I feed my dog moderate to high protein, low fat, and moderate to low carb kibbles. Since kibble is far from perfect I always add canned, fresh foods, or commercial raw as toppers. I like to add fresh healthy omegas, Now Gamma Advanced vitamin E complex, and organic coconut oil to his food. I have fed about 20 different brands of kibble and many different recipes. I buy small bags and switch brands, protein, and carb sources with each new bag.
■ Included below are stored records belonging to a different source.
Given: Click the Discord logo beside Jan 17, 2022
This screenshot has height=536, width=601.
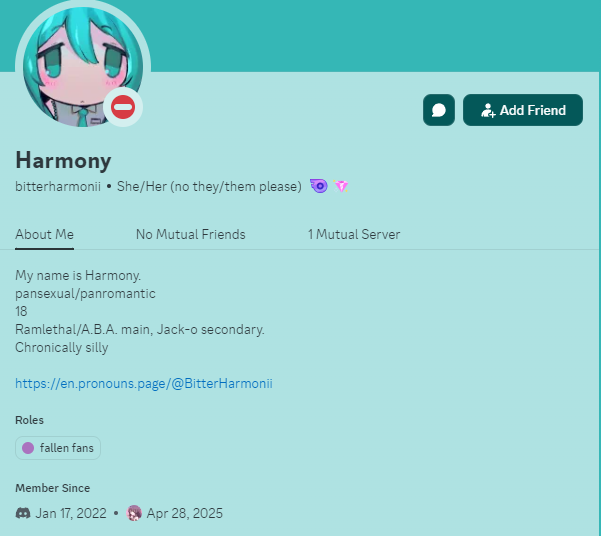Looking at the screenshot, I should pyautogui.click(x=23, y=513).
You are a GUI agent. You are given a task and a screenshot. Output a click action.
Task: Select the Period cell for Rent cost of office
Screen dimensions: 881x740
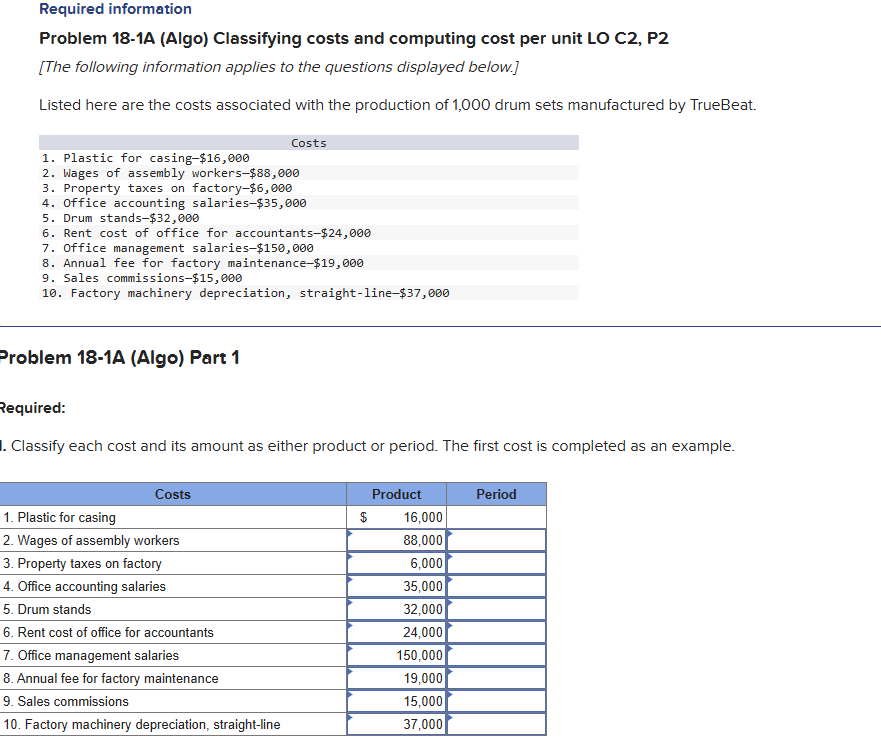pyautogui.click(x=496, y=632)
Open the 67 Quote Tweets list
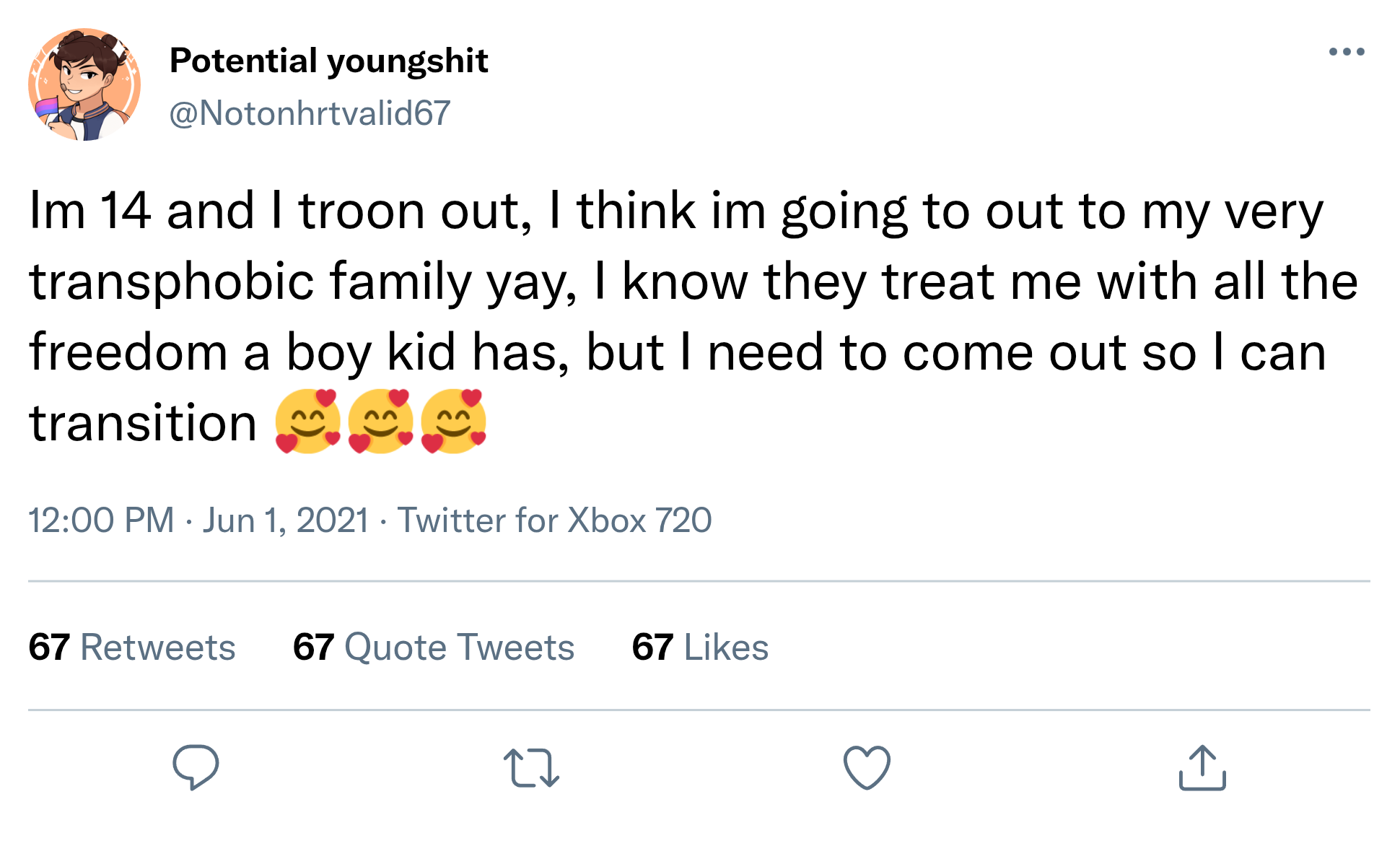This screenshot has height=854, width=1400. [x=434, y=647]
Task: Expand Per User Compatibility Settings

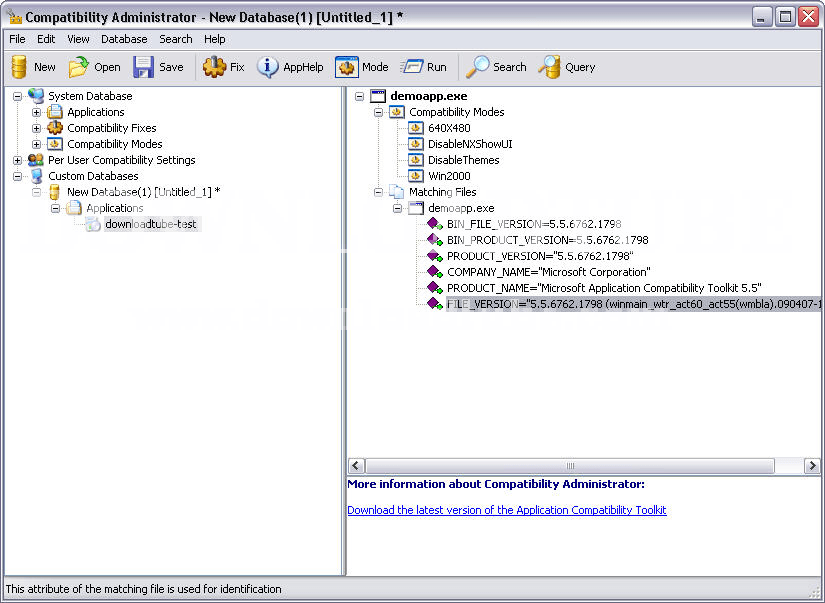Action: click(17, 160)
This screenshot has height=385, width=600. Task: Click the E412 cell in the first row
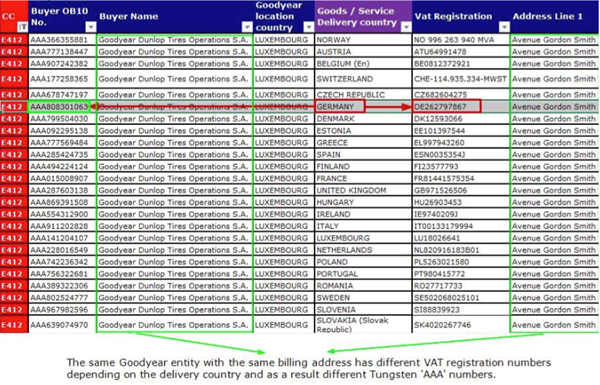[14, 40]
One of these days I will settle into a more permanent rotation, I am still tweaking his diet.
Here’s an article from the WDJ about carbs and grains in kibble:
Here’s a DFA post about carbs:
Here’s a perspective about grains from a Holistic Vet:
Here’s an interesting perspective from the Great Dane Lady:
As L M mentioned your dogs licking their paws and gunky ears could also be caused by environmental irritants. A single protein and carb food might be a good place to start to determine if it’s food or environmental. It is important to keep in mind each dog is an individual and what food or regimen works for one dog may or may not work for another. You will not know if that is your magic food until your dog does well on it. Just as you have foods that you don’t like or don’t agree with you, but others will rave about how they love it and can’t eat enough of it. So after this long drawn out post my best advice is to be aware of any chemicals you use in your home or outdoors that your dogs could be exposed to, take note of the time of year your dogs have problems (their issues may be seasonal), and to feed your dog the healthiest food he will eat consistently and does well on!
“Are you cleaning the dog’s ears once a week? I use a homemade recipe 1/2 organic apple cider and 1/2 witch hazel. I gently swab using Q-tips, but your vet will probably prefer that you use cotton balls, so check with your vet first”.
Correction: Organic apple cider vinegar, not organic apple cider.